Environment Canada’s projections, as analyzed in a recent climate report, have Canada meeting upcoming targets under the Paris Accords, and being able to reduce emissions 30 per cent compared to 2005. But, according to the report’s research, those projections are misguided.

That report, by the Trottier Energy Institute, examines the government’s projections, as well as a number of outside carbon emission projections. It finds that the projections done by Environment Canada are “significantly more optimistic” than those of outside projections, one of which stated that current measures will lead to an, at most, 16 per cent reduction.

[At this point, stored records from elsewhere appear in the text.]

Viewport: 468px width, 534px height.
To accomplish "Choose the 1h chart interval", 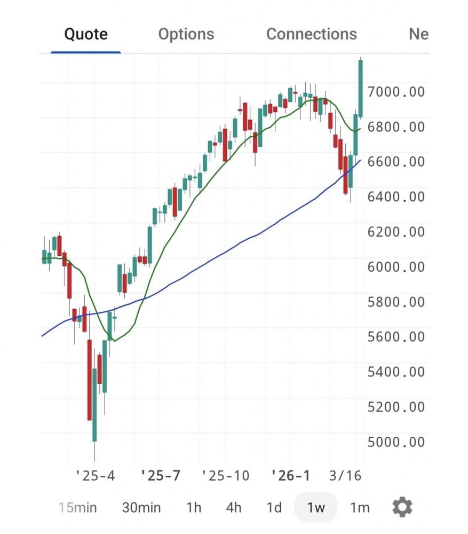I will click(194, 507).
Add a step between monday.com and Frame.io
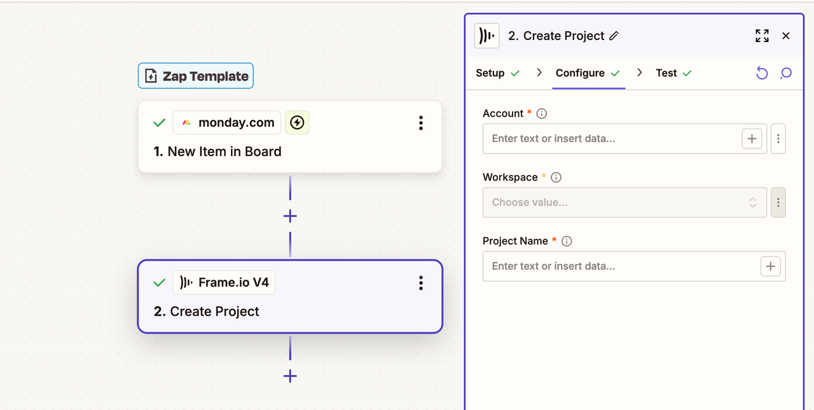The height and width of the screenshot is (410, 814). pyautogui.click(x=290, y=216)
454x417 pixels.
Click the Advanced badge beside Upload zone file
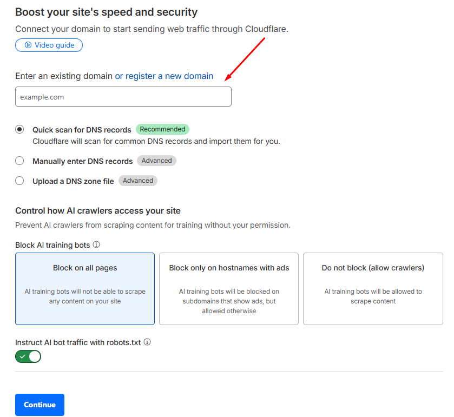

In order for the Environment Canada projections to come to fruition, the report argues “a swift change in historical trends and aggressive and efficient action” would be required.

As the Trottier authors lay things out in their introduction, “Four sectors are deemed critical: power generation, oil and gas production, transportation, and buildings. However, planning for the thorough transformations expected in these sectors does not seem to have started.”

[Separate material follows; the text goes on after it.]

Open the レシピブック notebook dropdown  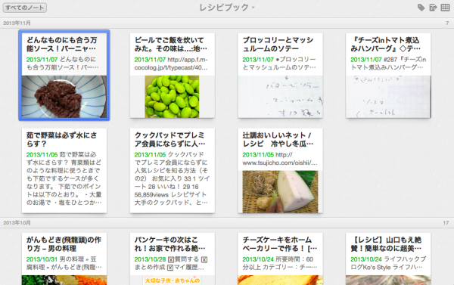click(x=227, y=8)
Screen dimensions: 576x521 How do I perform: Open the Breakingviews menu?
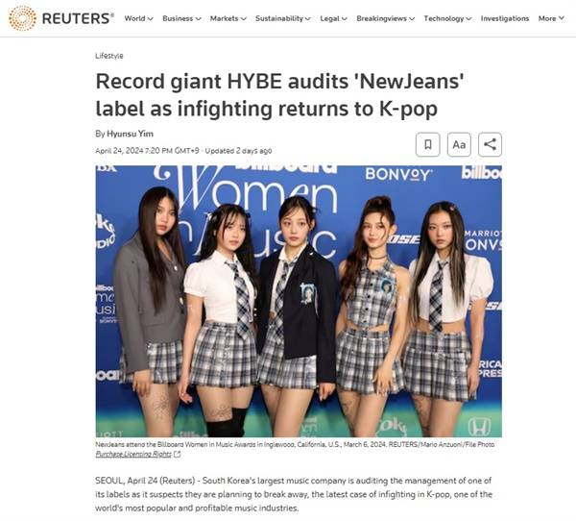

This is the key issue. It’s not just up to the federal government. The provinces need to do more than pay lip service to wanting to fight climate change, and put plans into place.

It’s not all bad news, though, as there’s a chance emissions could see significant reductions. 

“It is both technologically and economically possible to reduce Canada’s GHG emissions by 40 per cent within the next 10 years. However, major rapid actions, beyond what is already publicly announced and in place, are needed to succeed,” the Trottier report says. “These actions must be coordinated between various orders of government. These actions must start now.”

Five years have passed since the Paris Accords came into force. Time has been running out for too long, and still not nearly enough has been done. This needs to change if there’s any hope of Canada breaking its historical trends, and meeting future climate goals.